* **TASK STATEMENT**: Using the data below, reproduce exactly the lines from the line with "1500x1200 pixels." to the line with "the Virtual Session", both included; pictures must be dropped.

* **MATERIALS PROVIDED**:
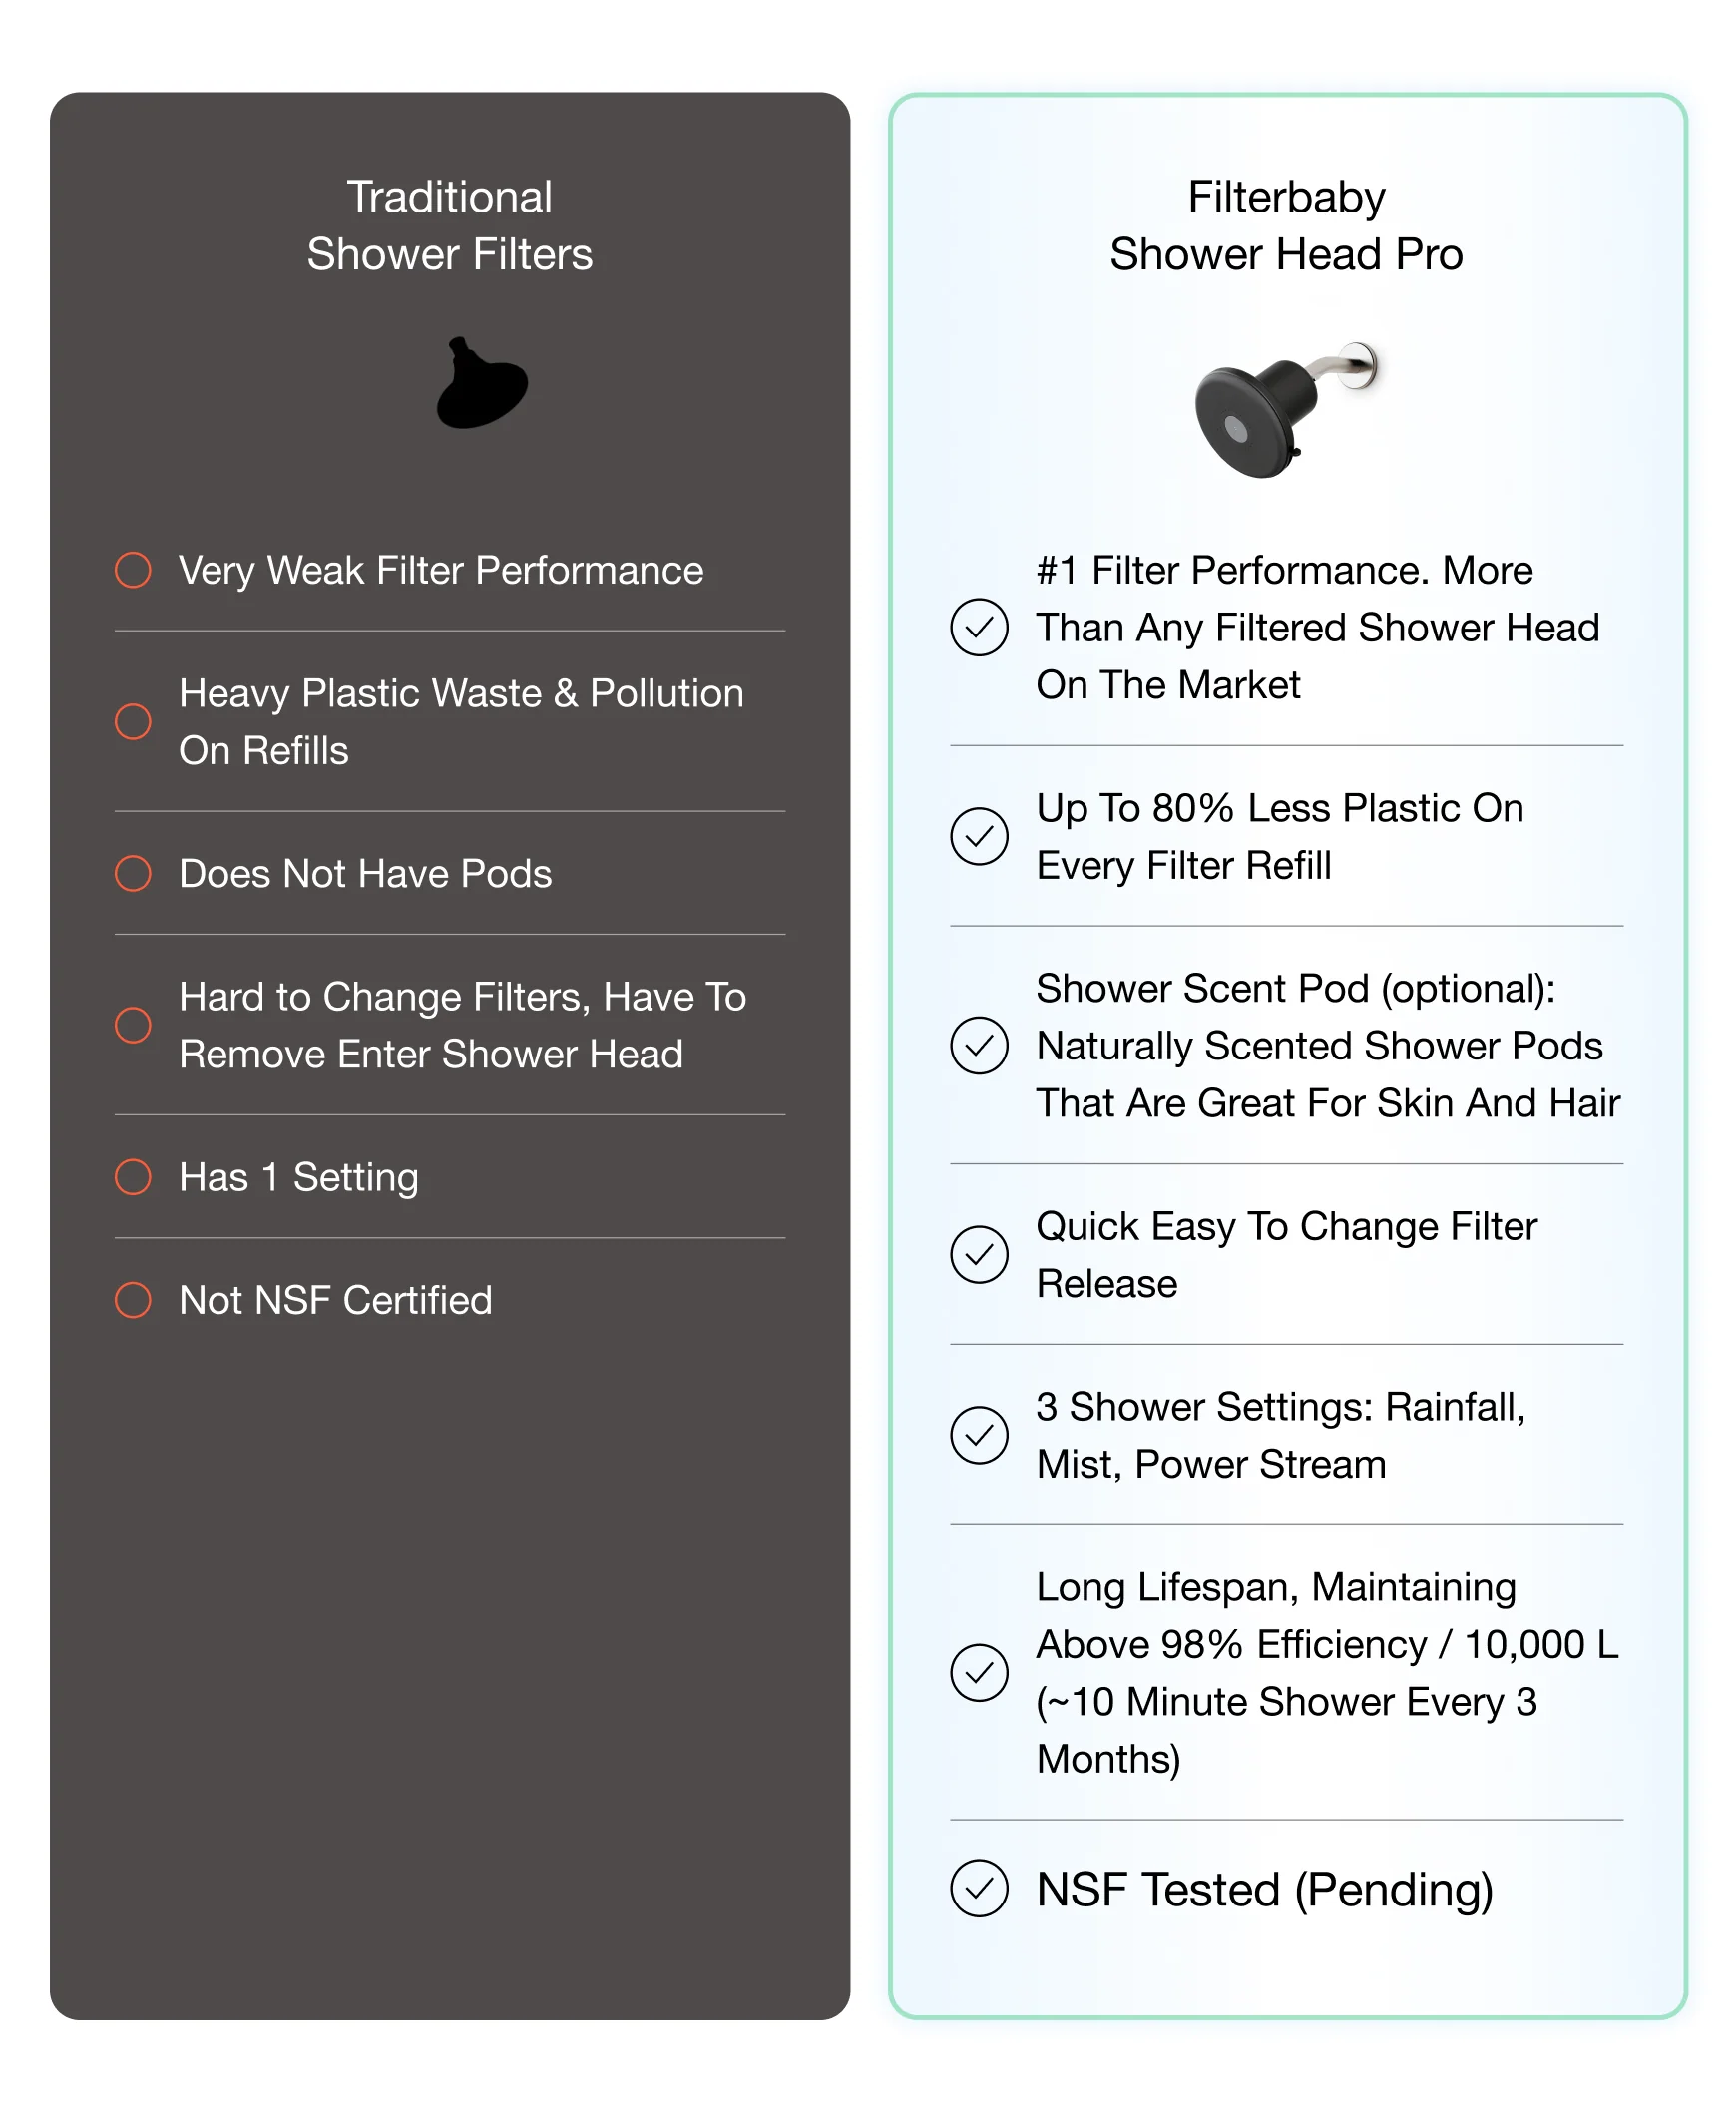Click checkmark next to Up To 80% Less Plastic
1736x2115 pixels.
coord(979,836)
---
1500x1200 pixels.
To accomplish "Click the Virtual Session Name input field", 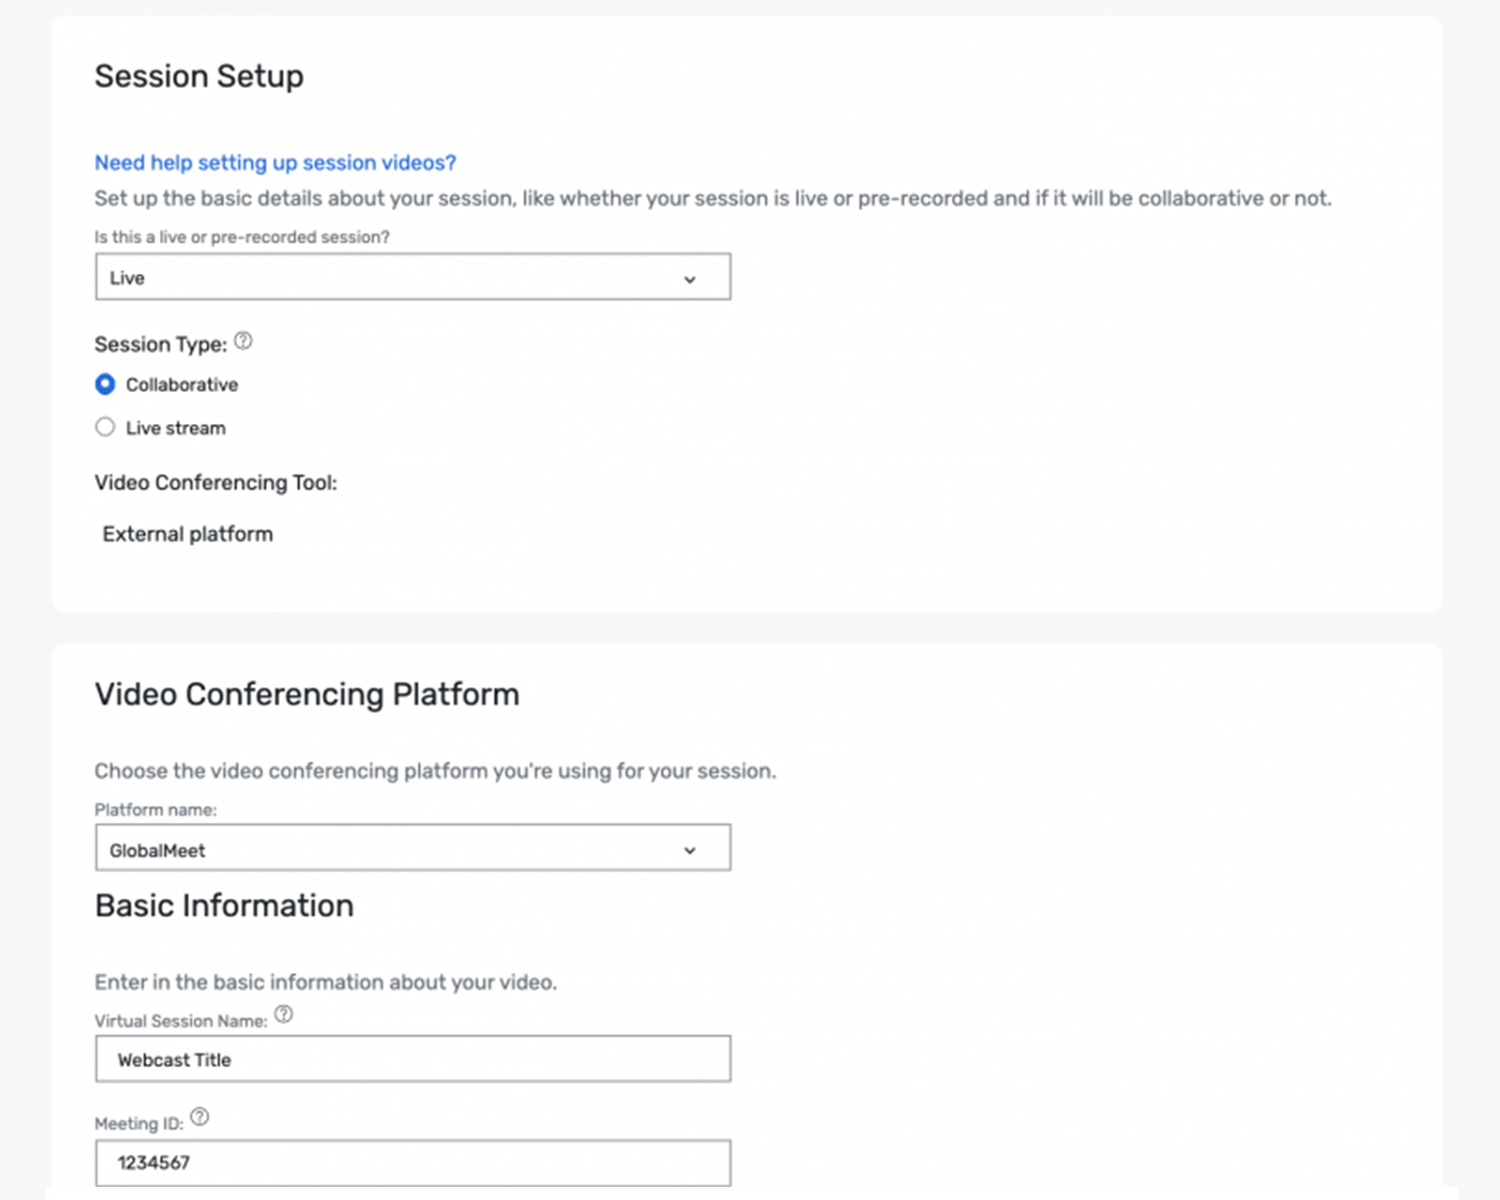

* **WRITTEN ANSWER**:
1500x1200 pixels.
To accomplish "Click the Virtual Session Name input field", 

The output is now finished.